Looking Back: Friday The 13th 2009 To Originally Have Tommy Jarvis And No Mrs. Voorhees?

While news on the new Friday The 13th sequel is sorely lacking as of late, there were those rumors of a found footage sequel and the announcement of a 3-D film that has got the web buzzing. In the mean time, there has been no solid news for a new Jason Voorhees adventure. To give fans an idea of what the process was for developing Friday The 13th 2009, we thought it would be fun to back track and take a look at the news that was produced for the development of the film. For those fans that followed the news and rumors for the franchise reboot, it was indeed an interesting road to get the newest Jason Voorhees tale into theaters.

There was a lot of confusion for fans going into 2007 as Quentin Tarantino had been pursued by Warner Bros. to possibly write and direct a new Friday The 13th film and then there were whispers that Paramount Pictures had re-entered the mix for creating a new re-imagining of the Friday The 13th film franchise. Below is a very detailed and interesting interview conducted by Chud.com in early January 2007 in which a lot of the problems that delayed the last Friday The 13th film are plainly laid out. There has always been confusion on the topic of why Paramount Pictures had to be involved and the answers given below make it very clear.

Can you imagine a back story that did not include Mrs. Voorhees or a drowning Jason? How about no Friday The 13th in the title for the movie again, or the possibility of Tommy Jarvis returning to the franchise?

From Chud.com (January 2007)

Fuller and Form were approached by New Line to do a remake of Friday the 13th, and they couldn’t have been more excited. “I said, ‘I love Jason Voorhees,’” Form told me. “Those are movies I lived on when I was younger.”

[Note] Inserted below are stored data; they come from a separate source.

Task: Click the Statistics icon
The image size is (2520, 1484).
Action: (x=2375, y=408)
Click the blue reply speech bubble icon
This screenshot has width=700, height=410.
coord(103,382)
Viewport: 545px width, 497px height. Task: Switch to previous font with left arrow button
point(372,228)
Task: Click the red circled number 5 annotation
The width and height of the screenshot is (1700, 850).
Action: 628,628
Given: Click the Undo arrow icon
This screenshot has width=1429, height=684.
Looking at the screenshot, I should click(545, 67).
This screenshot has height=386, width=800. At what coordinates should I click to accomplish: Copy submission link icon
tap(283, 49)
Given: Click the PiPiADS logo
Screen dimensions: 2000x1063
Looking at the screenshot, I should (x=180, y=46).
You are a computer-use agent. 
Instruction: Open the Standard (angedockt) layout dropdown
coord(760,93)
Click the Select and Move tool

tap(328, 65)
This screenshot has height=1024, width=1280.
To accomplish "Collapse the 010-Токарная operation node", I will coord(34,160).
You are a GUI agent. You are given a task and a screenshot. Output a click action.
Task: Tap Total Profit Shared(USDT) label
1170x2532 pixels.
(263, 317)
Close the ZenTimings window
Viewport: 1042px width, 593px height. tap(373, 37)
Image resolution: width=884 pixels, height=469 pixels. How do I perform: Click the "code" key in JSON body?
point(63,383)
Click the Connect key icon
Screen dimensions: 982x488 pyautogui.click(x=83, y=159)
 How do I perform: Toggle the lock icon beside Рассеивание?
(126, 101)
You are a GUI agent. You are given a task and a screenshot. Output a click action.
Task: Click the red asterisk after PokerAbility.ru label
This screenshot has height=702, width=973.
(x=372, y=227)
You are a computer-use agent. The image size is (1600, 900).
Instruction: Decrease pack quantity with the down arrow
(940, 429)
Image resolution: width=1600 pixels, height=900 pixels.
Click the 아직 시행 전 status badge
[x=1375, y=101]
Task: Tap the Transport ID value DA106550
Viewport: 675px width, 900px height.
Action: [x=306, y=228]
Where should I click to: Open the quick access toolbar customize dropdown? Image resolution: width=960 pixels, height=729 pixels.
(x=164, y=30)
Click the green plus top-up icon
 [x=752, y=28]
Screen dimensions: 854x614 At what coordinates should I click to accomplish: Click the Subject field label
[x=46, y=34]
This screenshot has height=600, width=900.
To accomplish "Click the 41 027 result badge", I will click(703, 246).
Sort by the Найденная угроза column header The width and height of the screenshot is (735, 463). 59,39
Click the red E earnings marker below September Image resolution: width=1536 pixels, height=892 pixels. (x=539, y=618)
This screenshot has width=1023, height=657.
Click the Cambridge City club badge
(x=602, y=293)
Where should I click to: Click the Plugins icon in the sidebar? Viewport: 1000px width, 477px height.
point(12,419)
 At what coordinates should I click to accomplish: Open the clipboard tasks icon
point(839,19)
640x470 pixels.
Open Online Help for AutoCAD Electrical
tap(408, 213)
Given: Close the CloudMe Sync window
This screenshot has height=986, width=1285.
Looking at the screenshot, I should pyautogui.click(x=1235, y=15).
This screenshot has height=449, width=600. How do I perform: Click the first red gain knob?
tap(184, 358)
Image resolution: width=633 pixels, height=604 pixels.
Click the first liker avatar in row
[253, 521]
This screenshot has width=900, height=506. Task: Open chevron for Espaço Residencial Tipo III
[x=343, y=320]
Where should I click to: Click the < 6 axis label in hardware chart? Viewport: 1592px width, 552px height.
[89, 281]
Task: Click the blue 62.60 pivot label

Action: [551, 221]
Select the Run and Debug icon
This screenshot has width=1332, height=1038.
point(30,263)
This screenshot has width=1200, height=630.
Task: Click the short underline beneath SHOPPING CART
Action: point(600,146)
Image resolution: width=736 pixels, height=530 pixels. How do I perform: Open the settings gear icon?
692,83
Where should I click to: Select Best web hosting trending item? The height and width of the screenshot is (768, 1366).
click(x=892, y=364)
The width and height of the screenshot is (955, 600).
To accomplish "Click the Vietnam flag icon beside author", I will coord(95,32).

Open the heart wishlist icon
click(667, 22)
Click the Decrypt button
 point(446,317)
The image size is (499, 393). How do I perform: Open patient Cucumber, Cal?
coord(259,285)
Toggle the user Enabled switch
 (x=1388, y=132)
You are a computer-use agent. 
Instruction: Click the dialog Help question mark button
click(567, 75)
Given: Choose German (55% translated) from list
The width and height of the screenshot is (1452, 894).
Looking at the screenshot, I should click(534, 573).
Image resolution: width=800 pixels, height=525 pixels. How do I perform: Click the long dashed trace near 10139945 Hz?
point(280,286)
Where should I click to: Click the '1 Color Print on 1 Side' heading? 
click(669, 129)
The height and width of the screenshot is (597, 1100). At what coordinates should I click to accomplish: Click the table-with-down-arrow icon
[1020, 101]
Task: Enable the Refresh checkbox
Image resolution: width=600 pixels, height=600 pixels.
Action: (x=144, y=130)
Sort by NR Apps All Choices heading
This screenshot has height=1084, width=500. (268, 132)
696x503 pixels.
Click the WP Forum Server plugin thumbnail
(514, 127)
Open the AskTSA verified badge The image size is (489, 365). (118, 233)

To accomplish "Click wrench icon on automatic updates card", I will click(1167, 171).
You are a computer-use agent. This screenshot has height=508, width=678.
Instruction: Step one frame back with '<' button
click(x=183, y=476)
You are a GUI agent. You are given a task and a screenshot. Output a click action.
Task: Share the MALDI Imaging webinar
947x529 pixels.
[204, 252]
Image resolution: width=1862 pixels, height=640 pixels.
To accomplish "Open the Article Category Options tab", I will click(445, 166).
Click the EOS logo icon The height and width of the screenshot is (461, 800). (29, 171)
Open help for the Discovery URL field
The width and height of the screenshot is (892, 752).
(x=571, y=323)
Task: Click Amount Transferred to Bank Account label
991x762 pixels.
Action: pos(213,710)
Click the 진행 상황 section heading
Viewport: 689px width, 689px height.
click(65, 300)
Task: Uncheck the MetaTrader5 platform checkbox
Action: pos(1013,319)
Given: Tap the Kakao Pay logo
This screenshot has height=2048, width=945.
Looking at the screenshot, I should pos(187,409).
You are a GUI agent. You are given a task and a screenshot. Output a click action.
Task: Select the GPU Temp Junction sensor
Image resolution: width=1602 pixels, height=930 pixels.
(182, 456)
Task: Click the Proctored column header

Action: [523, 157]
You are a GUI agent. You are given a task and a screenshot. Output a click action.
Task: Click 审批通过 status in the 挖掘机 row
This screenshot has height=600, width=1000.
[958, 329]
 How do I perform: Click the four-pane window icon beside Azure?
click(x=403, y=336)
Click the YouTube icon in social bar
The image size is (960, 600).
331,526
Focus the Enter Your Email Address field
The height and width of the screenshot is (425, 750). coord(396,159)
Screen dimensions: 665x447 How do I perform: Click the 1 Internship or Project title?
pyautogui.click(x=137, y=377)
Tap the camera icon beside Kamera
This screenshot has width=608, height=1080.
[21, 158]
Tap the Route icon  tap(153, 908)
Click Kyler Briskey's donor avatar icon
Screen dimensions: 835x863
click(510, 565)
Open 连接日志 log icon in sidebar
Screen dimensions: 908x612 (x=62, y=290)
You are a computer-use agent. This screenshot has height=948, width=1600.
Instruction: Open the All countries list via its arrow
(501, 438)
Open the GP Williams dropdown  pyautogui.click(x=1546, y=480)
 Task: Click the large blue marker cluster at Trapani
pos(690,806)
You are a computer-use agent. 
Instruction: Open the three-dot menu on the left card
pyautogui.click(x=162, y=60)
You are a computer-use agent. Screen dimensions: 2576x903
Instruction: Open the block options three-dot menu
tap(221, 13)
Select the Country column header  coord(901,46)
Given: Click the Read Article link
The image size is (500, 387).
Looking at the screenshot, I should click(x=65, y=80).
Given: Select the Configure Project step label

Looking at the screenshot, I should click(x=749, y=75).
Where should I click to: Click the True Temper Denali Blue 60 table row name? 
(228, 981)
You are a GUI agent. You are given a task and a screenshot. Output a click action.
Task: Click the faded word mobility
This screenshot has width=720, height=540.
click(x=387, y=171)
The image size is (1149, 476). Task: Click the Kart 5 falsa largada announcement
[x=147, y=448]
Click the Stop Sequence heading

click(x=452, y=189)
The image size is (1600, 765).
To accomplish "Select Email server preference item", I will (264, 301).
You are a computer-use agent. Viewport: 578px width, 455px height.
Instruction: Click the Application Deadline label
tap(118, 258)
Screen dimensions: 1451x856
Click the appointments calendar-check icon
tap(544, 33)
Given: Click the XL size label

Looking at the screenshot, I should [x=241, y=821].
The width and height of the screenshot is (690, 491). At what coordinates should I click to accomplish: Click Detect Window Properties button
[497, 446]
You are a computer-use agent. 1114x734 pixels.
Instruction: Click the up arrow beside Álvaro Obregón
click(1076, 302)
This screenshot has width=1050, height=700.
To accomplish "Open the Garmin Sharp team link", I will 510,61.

There was one obstacle – New Line only owned the sequels, and not the first film. Plus, Paramount retained the rights to the title Friday the 13th. “So we were put in a box – we couldn’t use anything from the first one,” said Form. “So we started going down the road of making a Friday the 13th movie that didn’t include anything from part one.”

Says Fuller: “We had to create our own backstory.” That would mean no Mrs. Voorhees or drowned Jason – although the truth of the matter is that most people don’t have any idea that the first Friday had Jason’s MOM doing all the killings, Fuller and Form feel that the original history is important to keep in some way.


All of that seemed moot until Paramount came knocking and said that they wanted to play. MTV Films came on board as well, and suddenly everything was changed – they had the rights to the title and to the first film.

“The box is completely open – we can use 1, 2 or 3,” Form says. “The title will be Friday the 13th. So we’re now going to bring in a new writer, [Jonathan] Liebesman [director of the Texas Chainsaw prequel] is going to direct, and we’re going to pull from the first three movies.”

Fuller says that the film won’t be The Best of Jason Voorhees, but they’re free to pick and choose elements that they like the best. And their Jason will wear the hockey mask, even though he first got it in the third film. Form told me, “I think there are moments we want to address, like how does the hockey mask happen. It’ll happen differently in our movie than in the third one. Where is Jason from, why do these killings happen, and what is Crystal Lake?”

And then Bradley Fuller dropped the bomb on me: “And how does Tommy Jarvis fit in?”

“You’re going to have Tommy Jarvis?” I just about shouted.

Fuller laughed. “You got all excited.”

Fuller warned me that nothing is certain yet, including Tommy Jarvis, but it’s one of the many things they’re talking about. Says Form: “[Y]ou want the movie to feel real. When the killing gets over the top, it can feel campy, and we don’t want that. And with a machete and the way Jason kills, there’s a fine line. We want it to feel real, and he is a brutal killer. We’re dancing with that; we’ll put all of these elements together.”

One of the other main elements they’re still wrestling with is Jason’s origin. In the original Friday, young, retarded Jason Voorhees is drowned due to camp counselor negligence, prompting his mom to go on a murder spree. In one of the most famous images in the series, a dead Jason leaps out of Crystal Lake and claims a victim – but it’s all a Carrie rip-off dream. Yet somehow Jason shows up in Part II as a big, grown and ostensibly living man (if a guy who can take a hatchet to the face and not be slowed down can be considered to be living, that is. Still, he’s fleshy and pink).

Fuller says that Jason’s origin is the big sticking point for them right now. “We talk about that for hours on end. How do you do that and not make it seem cheesy? If you don’t do that well, they’re not along for the ride of the movie. In some ways, you’re better off not addressing it – which I don’t think we’re going to do – or you come up with a writer and a group of people who sit in a room and come up with an idea so brilliant that it works, and that’s what we’re striving to do. Every discussion about this movie – you talk about the kills, you talk about the hot chicks, you talk about the nudity, you talk about Crystal Lake – but at the end of the day, the question is, ‘Is there a supernatural element to this movie?’ Is Jason a demon? I think you can’t figure out any of the other things until you figure that out.”